**Instructions to follow**: Repeat exactly, please, the lines that begin at the start of the listing and end at the line holding "[Next] (1243, 1271)".

**Raw data**:

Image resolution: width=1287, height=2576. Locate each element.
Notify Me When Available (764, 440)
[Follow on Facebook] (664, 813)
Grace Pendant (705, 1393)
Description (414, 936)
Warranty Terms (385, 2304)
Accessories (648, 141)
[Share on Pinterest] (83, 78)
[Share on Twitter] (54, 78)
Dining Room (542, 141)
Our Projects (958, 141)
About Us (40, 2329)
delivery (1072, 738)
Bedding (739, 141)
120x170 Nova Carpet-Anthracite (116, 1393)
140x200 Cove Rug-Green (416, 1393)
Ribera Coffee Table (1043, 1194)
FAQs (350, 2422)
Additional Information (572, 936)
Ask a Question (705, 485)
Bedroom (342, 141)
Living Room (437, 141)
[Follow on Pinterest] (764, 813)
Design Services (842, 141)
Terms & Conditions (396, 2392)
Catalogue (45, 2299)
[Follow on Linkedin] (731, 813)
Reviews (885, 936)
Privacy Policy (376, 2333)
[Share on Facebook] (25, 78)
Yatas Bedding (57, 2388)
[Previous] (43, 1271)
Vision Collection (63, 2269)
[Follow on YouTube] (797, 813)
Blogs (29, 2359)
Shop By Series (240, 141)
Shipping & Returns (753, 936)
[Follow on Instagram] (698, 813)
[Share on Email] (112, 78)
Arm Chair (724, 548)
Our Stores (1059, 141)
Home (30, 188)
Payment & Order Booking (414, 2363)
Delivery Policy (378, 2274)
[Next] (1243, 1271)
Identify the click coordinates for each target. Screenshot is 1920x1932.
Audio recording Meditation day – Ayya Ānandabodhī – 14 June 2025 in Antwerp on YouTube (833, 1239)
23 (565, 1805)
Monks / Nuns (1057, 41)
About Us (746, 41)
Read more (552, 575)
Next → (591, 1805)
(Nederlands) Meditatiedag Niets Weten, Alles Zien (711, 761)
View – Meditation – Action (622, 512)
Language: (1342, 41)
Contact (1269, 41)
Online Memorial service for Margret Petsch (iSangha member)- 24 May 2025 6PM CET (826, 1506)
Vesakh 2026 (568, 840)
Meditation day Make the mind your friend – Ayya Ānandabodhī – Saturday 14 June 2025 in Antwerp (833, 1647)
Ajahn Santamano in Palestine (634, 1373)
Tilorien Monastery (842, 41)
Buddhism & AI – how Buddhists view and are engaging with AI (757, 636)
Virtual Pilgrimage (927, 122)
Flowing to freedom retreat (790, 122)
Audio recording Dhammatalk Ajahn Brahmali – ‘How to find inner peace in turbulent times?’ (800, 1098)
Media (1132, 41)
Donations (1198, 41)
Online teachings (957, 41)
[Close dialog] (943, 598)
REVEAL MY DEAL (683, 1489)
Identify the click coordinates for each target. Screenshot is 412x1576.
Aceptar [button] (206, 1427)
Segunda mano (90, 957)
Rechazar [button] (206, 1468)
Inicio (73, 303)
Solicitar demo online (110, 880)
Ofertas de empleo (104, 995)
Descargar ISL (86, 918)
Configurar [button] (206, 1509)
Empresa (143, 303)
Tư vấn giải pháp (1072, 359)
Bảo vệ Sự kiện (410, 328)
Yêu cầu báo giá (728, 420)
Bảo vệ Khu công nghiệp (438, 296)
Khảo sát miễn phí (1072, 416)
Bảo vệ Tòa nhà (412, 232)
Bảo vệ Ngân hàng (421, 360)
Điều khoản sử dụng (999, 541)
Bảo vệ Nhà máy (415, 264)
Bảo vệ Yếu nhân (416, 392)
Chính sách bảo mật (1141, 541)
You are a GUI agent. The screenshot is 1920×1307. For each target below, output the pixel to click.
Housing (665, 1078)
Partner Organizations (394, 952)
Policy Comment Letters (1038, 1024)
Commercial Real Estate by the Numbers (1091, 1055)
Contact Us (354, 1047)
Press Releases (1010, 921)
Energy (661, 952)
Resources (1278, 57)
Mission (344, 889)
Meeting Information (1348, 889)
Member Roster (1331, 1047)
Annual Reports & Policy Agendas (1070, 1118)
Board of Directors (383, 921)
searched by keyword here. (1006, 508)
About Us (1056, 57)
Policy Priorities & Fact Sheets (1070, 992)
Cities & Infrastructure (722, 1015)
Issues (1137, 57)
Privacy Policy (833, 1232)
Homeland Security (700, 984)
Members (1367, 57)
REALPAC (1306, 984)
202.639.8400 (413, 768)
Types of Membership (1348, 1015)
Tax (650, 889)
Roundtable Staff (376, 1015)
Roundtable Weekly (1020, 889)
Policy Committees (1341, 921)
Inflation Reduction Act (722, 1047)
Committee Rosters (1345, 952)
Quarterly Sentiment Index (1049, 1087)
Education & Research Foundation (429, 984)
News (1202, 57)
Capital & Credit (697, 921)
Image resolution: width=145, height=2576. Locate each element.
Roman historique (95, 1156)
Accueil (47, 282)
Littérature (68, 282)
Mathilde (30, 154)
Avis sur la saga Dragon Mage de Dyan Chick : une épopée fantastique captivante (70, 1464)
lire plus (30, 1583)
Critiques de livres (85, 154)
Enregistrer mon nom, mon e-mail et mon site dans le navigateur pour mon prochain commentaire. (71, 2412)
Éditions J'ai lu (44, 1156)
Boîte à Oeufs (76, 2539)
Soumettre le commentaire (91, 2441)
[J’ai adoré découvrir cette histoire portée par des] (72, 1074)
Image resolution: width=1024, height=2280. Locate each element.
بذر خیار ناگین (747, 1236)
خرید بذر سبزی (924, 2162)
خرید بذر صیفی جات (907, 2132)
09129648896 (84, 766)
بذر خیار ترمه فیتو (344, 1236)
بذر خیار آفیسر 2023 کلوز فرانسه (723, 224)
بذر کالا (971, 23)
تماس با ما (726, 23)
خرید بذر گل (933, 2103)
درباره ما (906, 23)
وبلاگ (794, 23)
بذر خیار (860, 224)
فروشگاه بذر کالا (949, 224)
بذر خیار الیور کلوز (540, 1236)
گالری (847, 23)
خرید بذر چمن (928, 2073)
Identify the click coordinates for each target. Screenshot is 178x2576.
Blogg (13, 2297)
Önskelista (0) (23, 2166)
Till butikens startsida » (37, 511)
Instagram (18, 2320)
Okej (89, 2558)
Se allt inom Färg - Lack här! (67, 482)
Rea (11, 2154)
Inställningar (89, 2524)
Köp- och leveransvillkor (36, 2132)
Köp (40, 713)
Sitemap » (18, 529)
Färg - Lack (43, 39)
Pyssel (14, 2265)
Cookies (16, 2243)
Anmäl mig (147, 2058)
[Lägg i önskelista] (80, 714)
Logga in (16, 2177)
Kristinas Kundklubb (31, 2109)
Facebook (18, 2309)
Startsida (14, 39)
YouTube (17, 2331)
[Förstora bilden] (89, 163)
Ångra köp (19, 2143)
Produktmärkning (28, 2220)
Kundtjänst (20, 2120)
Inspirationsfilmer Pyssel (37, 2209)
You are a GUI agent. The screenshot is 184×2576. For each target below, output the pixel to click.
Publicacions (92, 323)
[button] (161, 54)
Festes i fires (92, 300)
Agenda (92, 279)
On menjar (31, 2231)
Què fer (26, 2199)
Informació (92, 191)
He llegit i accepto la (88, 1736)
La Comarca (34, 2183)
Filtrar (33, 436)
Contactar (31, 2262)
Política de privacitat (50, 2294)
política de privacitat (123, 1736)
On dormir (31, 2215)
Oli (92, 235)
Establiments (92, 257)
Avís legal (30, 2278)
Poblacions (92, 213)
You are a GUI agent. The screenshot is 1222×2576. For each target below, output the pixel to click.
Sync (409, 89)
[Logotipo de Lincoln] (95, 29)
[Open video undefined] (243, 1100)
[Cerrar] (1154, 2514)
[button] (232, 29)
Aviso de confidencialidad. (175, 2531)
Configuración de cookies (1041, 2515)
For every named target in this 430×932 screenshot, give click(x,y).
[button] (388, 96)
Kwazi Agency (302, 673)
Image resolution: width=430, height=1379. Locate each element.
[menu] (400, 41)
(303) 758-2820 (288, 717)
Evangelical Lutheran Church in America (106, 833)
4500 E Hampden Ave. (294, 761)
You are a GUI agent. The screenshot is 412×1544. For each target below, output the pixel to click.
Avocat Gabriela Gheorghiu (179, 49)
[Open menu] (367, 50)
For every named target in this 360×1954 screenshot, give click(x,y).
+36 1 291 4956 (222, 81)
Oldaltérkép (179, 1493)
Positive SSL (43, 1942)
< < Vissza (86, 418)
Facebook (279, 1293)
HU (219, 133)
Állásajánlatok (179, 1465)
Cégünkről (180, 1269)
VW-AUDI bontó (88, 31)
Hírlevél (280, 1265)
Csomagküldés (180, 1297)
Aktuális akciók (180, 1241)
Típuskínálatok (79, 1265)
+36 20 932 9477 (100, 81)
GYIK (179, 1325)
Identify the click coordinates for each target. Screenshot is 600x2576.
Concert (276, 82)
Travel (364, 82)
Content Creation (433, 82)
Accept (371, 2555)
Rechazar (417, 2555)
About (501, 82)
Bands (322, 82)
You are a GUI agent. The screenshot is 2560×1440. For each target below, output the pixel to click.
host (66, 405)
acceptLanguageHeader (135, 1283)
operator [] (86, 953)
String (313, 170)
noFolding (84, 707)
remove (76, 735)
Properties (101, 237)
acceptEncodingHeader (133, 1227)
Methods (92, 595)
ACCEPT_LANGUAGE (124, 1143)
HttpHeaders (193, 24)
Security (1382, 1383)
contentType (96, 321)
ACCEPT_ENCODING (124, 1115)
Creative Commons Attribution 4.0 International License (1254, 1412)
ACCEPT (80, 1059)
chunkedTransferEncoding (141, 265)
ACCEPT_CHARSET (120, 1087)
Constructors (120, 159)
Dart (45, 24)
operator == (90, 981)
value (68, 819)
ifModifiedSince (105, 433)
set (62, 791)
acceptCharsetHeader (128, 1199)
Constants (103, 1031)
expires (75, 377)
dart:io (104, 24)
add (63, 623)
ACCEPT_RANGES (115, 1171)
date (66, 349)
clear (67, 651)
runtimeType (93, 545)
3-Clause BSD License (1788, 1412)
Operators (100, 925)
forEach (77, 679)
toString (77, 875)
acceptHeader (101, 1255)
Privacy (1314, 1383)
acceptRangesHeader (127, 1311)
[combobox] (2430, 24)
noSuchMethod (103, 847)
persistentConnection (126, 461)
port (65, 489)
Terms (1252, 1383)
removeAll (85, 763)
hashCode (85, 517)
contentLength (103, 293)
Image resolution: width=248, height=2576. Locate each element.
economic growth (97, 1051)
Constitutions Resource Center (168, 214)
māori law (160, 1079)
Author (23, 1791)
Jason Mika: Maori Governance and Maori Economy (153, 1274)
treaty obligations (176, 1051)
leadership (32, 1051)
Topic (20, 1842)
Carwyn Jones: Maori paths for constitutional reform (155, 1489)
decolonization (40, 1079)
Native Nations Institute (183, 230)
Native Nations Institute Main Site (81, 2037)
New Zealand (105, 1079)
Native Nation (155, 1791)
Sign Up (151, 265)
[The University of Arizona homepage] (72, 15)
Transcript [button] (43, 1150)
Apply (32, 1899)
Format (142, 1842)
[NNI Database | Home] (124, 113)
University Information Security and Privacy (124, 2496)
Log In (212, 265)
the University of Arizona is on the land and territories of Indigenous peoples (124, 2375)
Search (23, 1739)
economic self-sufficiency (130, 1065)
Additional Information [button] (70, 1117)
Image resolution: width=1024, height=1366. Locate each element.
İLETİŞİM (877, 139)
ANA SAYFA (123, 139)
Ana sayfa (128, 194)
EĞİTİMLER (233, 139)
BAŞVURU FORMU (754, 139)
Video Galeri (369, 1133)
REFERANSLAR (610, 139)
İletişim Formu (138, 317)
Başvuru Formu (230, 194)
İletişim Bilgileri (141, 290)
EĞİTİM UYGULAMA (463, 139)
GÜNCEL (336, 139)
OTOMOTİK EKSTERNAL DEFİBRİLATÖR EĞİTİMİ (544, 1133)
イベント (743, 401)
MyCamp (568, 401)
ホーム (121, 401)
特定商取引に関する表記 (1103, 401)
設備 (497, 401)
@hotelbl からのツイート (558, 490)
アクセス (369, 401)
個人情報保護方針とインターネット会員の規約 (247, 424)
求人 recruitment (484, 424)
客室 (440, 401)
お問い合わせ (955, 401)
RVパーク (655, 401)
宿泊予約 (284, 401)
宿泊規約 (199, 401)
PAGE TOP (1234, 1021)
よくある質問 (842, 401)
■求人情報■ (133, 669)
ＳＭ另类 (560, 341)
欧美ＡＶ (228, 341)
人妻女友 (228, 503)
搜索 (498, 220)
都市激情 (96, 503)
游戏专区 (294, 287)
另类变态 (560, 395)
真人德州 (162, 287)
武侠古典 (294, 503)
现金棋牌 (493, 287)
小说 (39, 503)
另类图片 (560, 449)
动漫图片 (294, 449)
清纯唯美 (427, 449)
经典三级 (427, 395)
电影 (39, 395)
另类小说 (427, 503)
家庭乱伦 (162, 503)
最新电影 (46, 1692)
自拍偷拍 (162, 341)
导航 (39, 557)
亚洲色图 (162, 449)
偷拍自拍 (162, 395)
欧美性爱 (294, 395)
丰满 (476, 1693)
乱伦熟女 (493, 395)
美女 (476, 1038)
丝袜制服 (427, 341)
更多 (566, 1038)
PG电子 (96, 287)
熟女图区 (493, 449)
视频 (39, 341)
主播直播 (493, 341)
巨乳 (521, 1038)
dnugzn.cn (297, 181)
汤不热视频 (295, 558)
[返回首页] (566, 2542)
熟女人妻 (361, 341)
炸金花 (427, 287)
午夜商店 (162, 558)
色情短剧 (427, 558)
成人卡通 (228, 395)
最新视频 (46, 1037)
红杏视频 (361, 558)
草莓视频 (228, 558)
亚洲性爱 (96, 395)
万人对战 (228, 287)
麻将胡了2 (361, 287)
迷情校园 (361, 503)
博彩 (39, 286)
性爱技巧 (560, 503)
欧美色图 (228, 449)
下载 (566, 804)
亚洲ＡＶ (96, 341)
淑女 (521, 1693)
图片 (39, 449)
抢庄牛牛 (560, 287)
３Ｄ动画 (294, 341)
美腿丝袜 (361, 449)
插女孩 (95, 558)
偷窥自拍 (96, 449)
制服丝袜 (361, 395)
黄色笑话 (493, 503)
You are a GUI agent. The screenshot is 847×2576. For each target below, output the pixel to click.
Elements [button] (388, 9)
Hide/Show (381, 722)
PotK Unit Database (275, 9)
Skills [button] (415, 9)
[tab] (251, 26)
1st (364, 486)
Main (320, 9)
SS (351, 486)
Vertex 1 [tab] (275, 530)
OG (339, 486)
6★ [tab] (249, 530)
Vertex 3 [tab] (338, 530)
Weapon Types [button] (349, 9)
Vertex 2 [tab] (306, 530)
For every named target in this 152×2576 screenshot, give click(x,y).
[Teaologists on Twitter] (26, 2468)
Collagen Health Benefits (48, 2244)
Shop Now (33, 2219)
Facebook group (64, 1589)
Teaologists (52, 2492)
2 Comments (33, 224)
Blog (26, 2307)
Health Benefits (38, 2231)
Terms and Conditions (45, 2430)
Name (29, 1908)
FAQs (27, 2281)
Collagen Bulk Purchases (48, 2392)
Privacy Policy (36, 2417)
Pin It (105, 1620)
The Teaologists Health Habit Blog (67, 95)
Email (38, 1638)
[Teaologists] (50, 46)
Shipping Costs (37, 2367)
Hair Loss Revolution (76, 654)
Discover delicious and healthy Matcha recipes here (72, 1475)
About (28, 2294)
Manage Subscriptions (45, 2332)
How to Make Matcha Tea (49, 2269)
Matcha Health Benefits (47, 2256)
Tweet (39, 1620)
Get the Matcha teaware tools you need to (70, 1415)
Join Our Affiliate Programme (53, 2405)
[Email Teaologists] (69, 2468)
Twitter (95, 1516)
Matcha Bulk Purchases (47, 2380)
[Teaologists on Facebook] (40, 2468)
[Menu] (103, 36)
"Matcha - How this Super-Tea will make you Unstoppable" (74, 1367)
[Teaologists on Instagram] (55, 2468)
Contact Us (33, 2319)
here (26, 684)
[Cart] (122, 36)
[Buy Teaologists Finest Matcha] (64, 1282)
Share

**Solution to the problem**:
Image resolution: width=1287, height=2576. Locate each element.
Notify Me When Available (764, 440)
[Follow on Facebook] (664, 813)
Grace Pendant (705, 1393)
Description (414, 936)
Warranty Terms (385, 2304)
Accessories (648, 141)
[Share on Pinterest] (83, 78)
[Share on Twitter] (54, 78)
Dining Room (542, 141)
Our Projects (958, 141)
About Us (40, 2329)
delivery (1072, 738)
Bedding (739, 141)
120x170 Nova Carpet-Anthracite (116, 1393)
140x200 Cove Rug-Green (416, 1393)
Ribera Coffee Table (1043, 1194)
FAQs (350, 2422)
Additional Information (572, 936)
Ask a Question (705, 485)
Bedroom (342, 141)
Living Room (437, 141)
[Follow on Pinterest] (764, 813)
Design Services (842, 141)
Terms & Conditions (396, 2392)
Catalogue (45, 2299)
[Follow on Linkedin] (731, 813)
Reviews (885, 936)
Privacy Policy (376, 2333)
[Share on Facebook] (25, 78)
Yatas Bedding (57, 2388)
[Previous] (43, 1271)
Vision Collection (63, 2269)
[Follow on YouTube] (797, 813)
Blogs (29, 2359)
Shop By Series (240, 141)
Shipping & Returns (753, 936)
[Follow on Instagram] (698, 813)
[Share on Email] (112, 78)
Arm Chair (724, 548)
Our Stores (1059, 141)
Home (30, 188)
Payment & Order Booking (414, 2363)
Delivery Policy (378, 2274)
[Next] (1243, 1271)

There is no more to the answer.